I am relatively new to signing PDFs/the structure of digital signatures.

I am expecting AdobePDF to return “Unable to verify the signer” because we do not have AATL compatible certs yet, but I am only getting the following message from Adobe saying the certificate is corrupted/incomplete:

And the following output from the program run:

No digest status to report.
SignatureHandler reports corruption in the Contents of the digital signature.

Am I missing something glaring here?

shakthi124 · October 26, 2022, 10:58pm

Thank you for contacting us about this. I see that you are attempting to verify the signature before it has been written into the PDF. Could you please remove the verification code and let us know if this resolved the corruption issue?

Specifically, please comment out the below code:

in_opts = VerificationOptions(0)
verification_results = digsig_field.Verify(in_opts)
print(verification_results.GetDigestStatusAsString())
print(verification_results.GetDocumentStatusAsString())

If this does not solve the issue, could you please try to use your HSM credentials and try and sign the same file using Adobe Reader? This is just to ensure if the same issue is present in Adobe Reader.

brennan · October 27, 2022, 3:54pm

I attempted with the verification code commented out and had the same results.

I am not sure how to sign a file using Adobe Reader and AWS’s CloudHSM - I was just checking the cert validity with Adobe Acrobat.
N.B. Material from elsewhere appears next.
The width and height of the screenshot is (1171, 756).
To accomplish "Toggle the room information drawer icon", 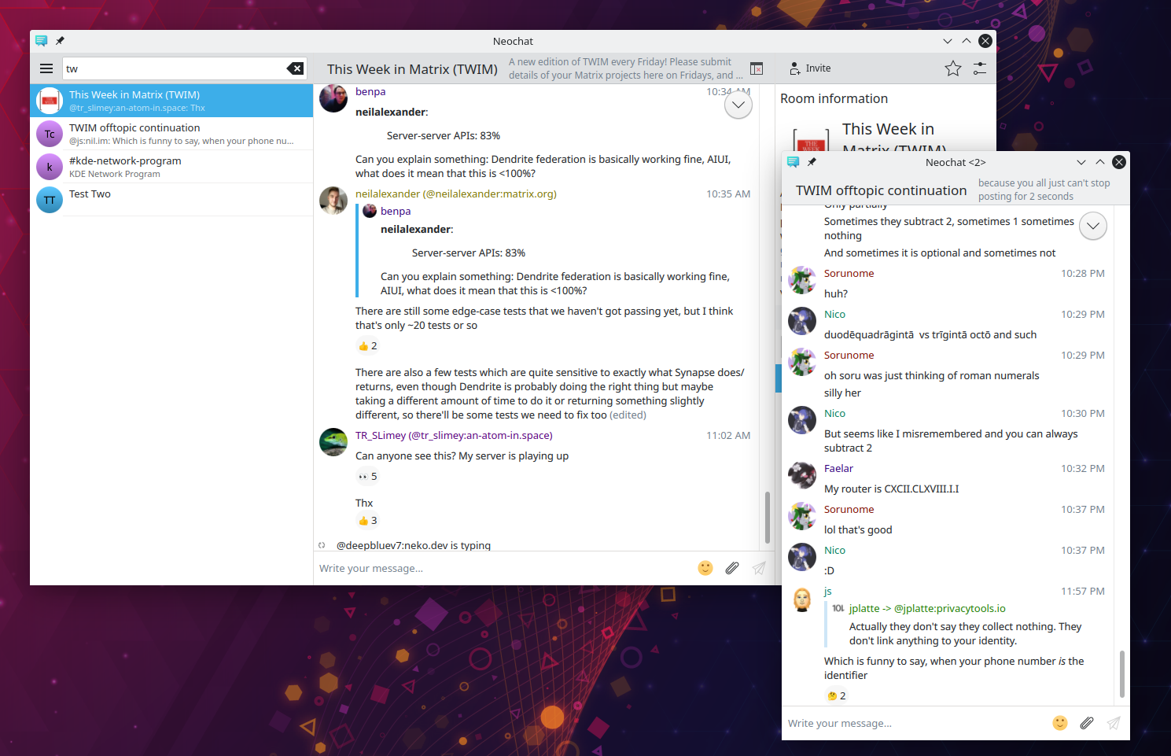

I think I may have problems trying to directly interface with our HSM through Adobe Reader because our CloudHSM instance is locked down pretty heavily

brennan · November 1, 2022, 4:28pm

Hi Shakthi - I’m still pretty stuck on this, is there anything else I may be able to try?

Update: I was using the wrong key to sign with, but it’s now showing the document has been altered since signing

brennan · November 2, 2022, 9:44pm

is CKM_SHA256_RSA_PKCS the correct mechanism to use to sign on the HSM, to correspond with ObjectIdentifier.e_RSA_encryption_PKCS1 for signature_algorithm_oid?

brennan · November 3, 2022, 4:54pm

For anyone coming to this question I’ve got it solved!

If you’re using CKM_SHA256_RSA_PKCS as the mechanism to sign in the HSM, you have to pass signedAttrs to be signed, not signedAttrs_digest because the CKM_SHA256_RSA_PKCS mechanism digests as SHA256 before signing, and passing signedAttrs_digest would be double digesting resulting in a different hash being attached to the doc.